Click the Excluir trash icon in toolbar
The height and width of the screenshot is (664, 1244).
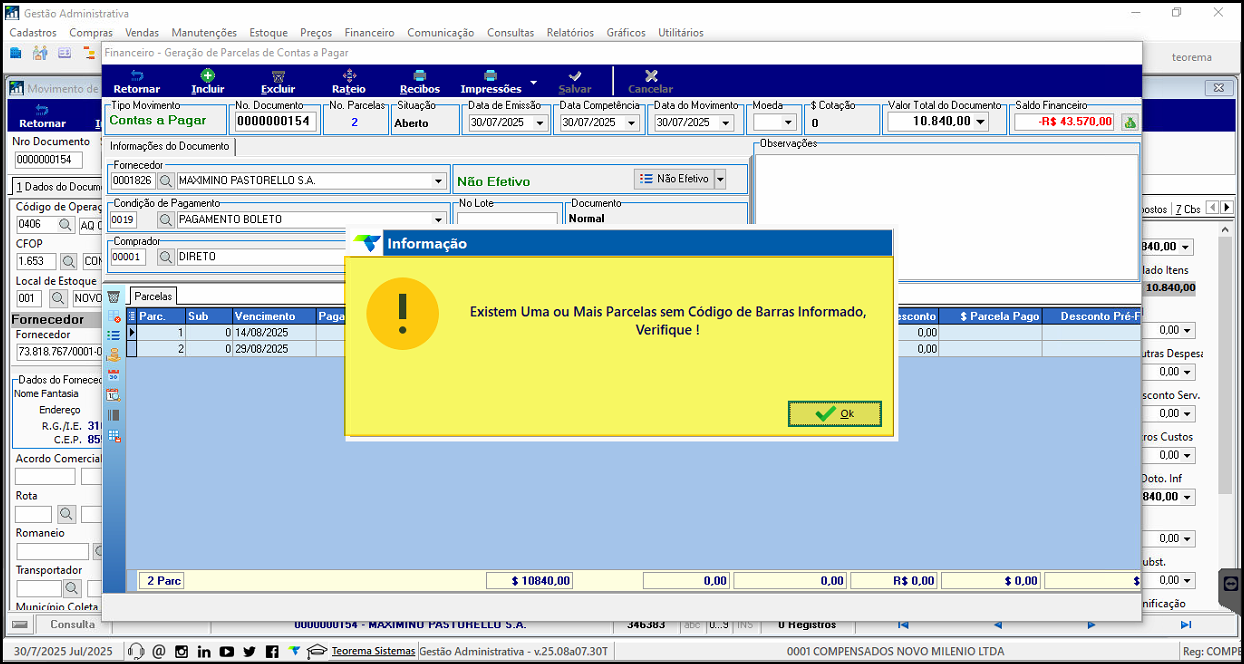pos(278,75)
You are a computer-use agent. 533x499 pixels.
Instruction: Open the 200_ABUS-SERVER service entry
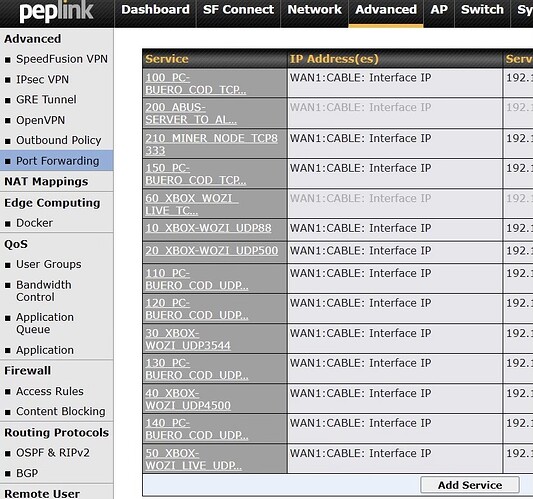[191, 114]
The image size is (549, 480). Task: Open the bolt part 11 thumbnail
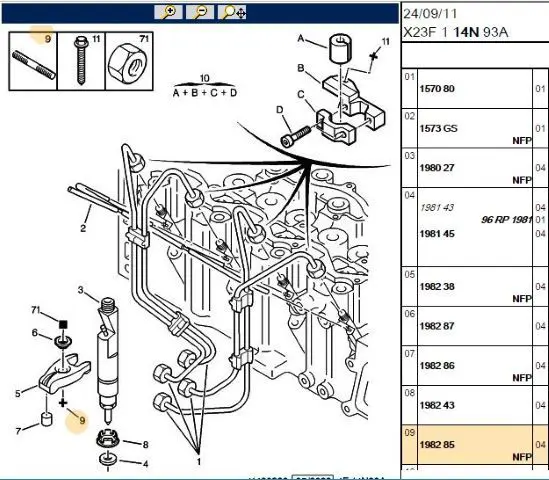pyautogui.click(x=81, y=61)
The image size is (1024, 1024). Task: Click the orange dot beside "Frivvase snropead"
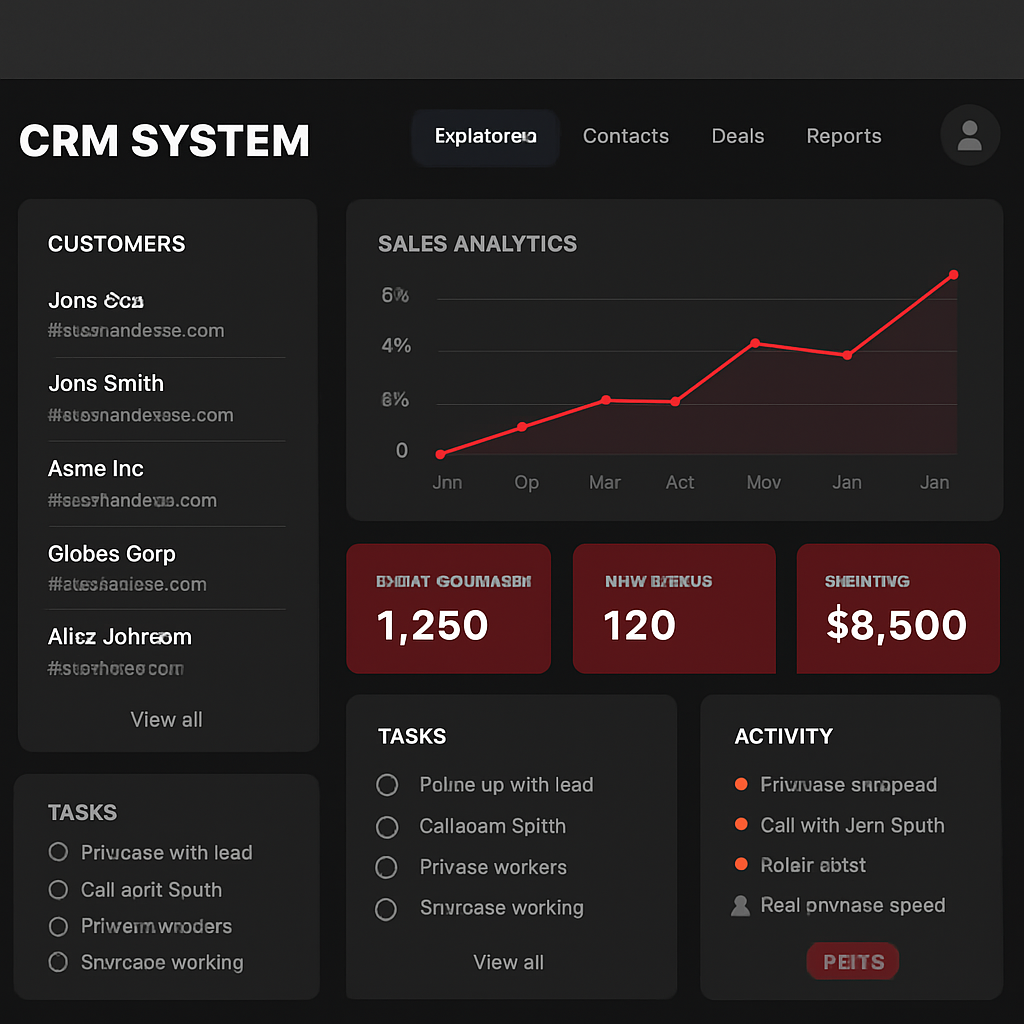coord(743,785)

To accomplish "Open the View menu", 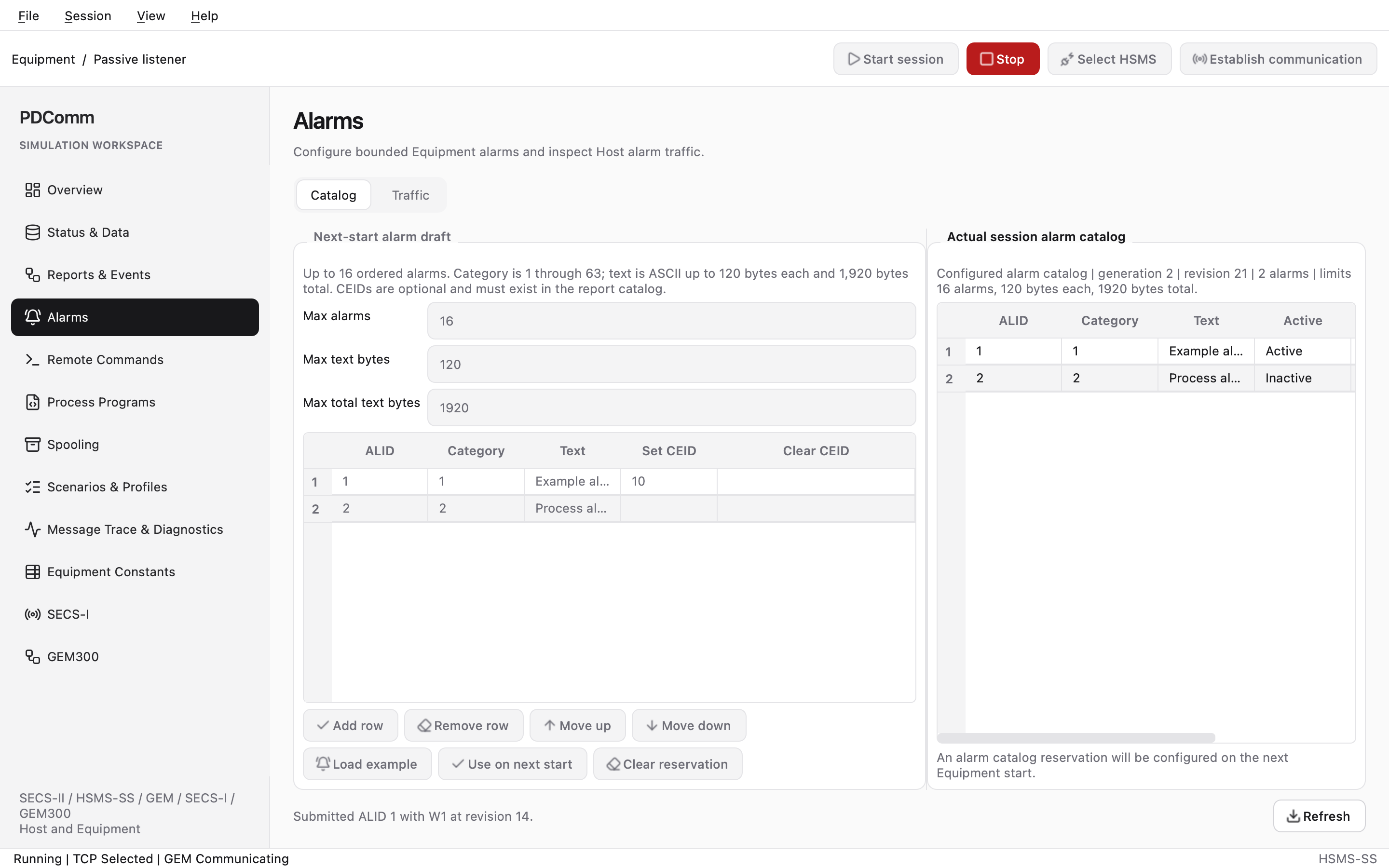I will (x=151, y=15).
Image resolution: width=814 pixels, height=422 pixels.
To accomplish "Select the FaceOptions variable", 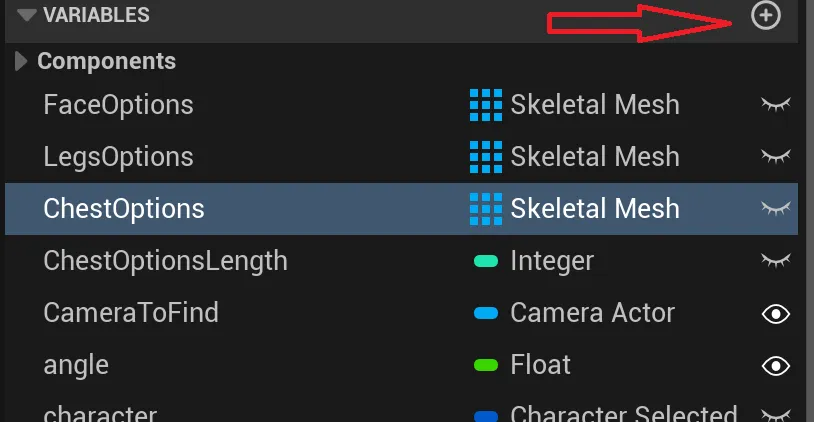I will (x=118, y=104).
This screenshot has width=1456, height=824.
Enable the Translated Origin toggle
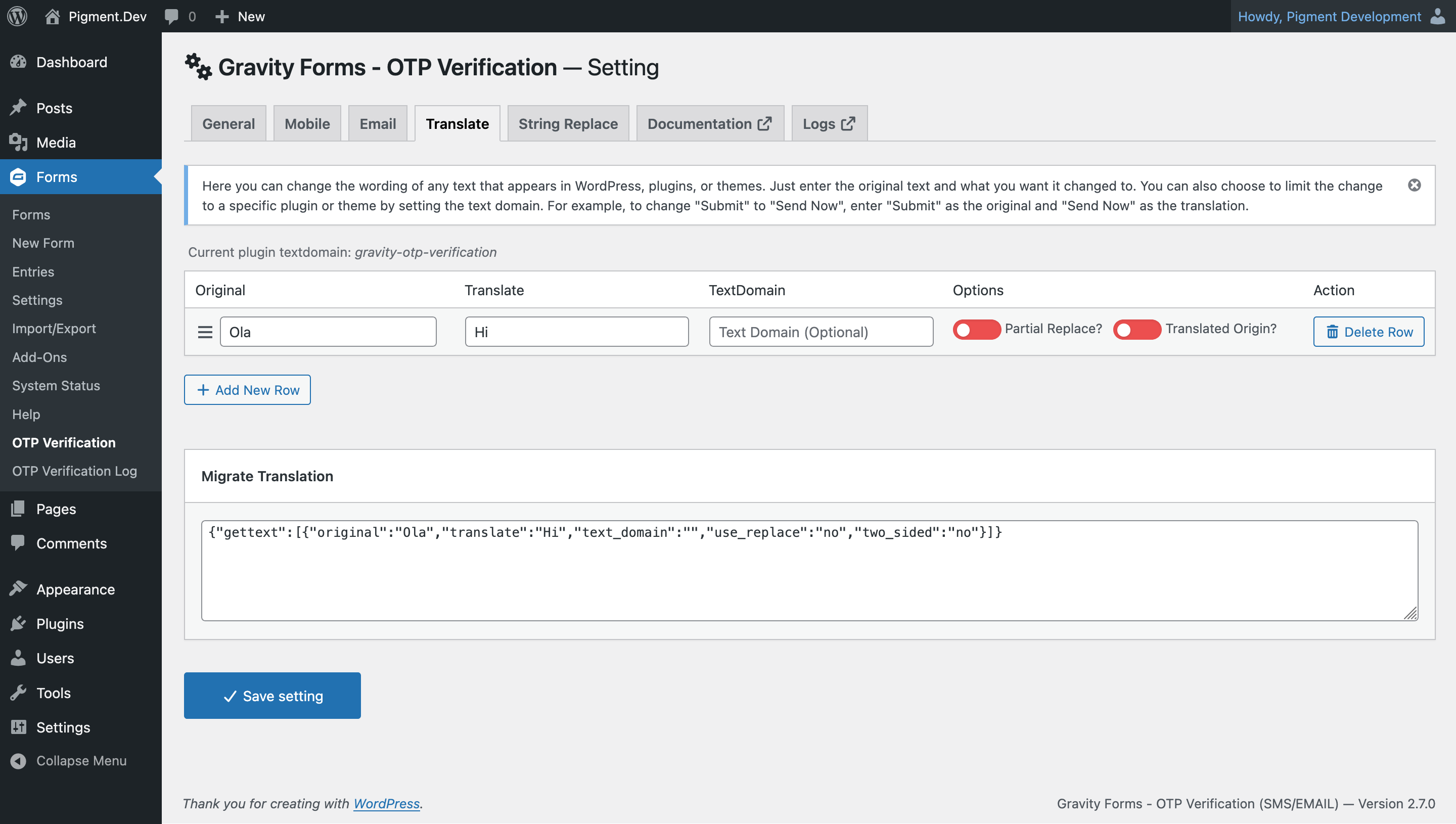click(1137, 330)
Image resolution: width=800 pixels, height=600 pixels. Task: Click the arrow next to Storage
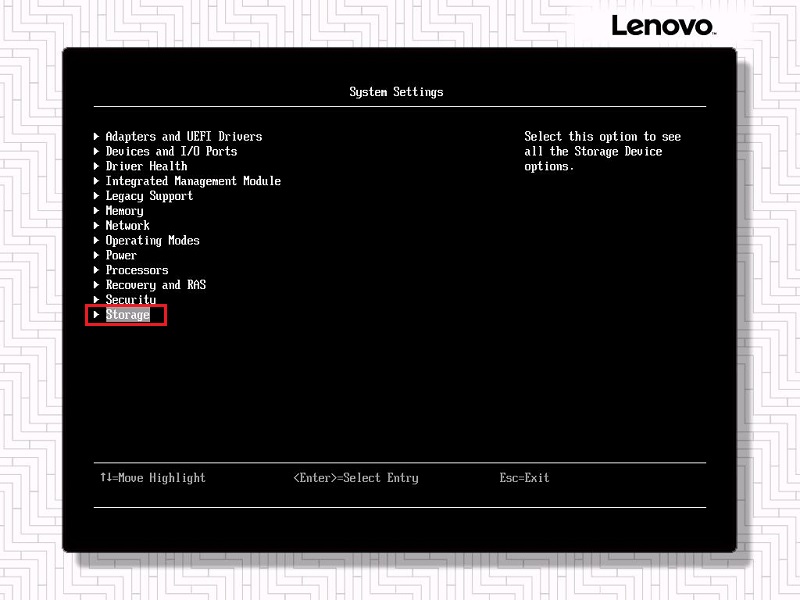[x=96, y=315]
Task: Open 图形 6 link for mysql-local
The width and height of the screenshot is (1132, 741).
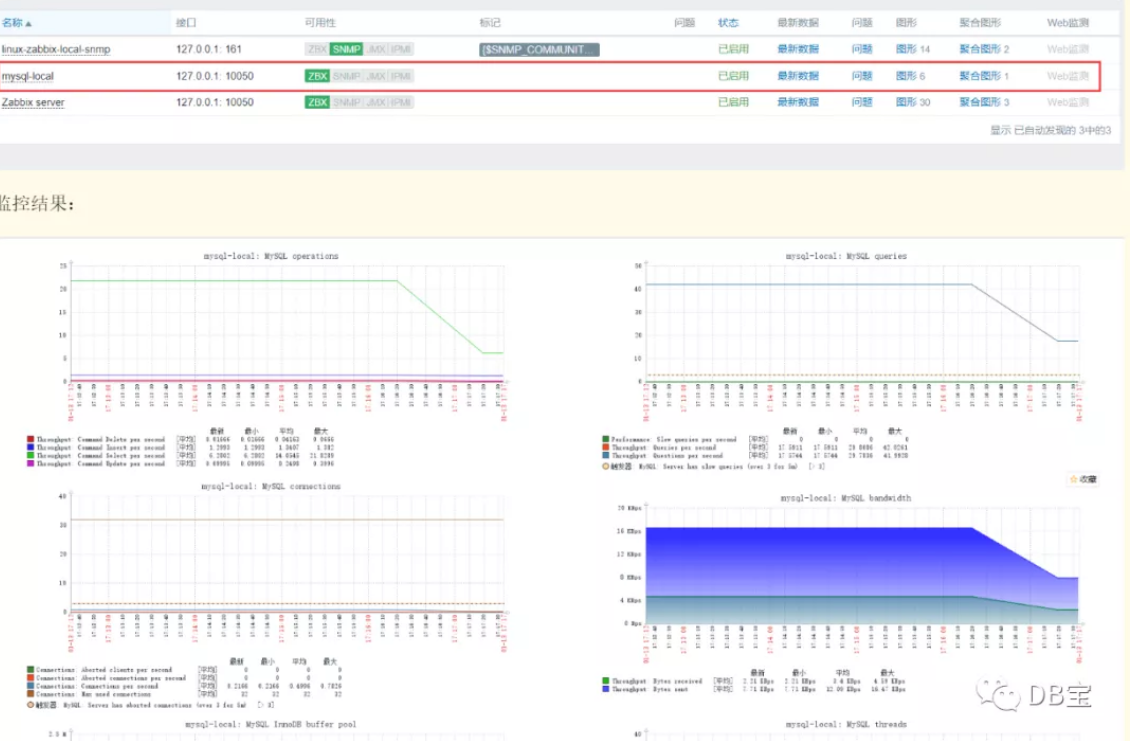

▶ _BRIEF_
Find every line in the rows above that contains the string "height" and copy it out. Case counts.

▶ _ANSWER FOR THE TASK_
The height and width of the screenshot is (664, 1244).
Image resolution: width=814 pixels, height=422 pixels.
This screenshot has width=1456, height=824.
Image resolution: width=800 pixels, height=600 pixels. Task: Click the arrow next to Storage
The width and height of the screenshot is (1132, 741).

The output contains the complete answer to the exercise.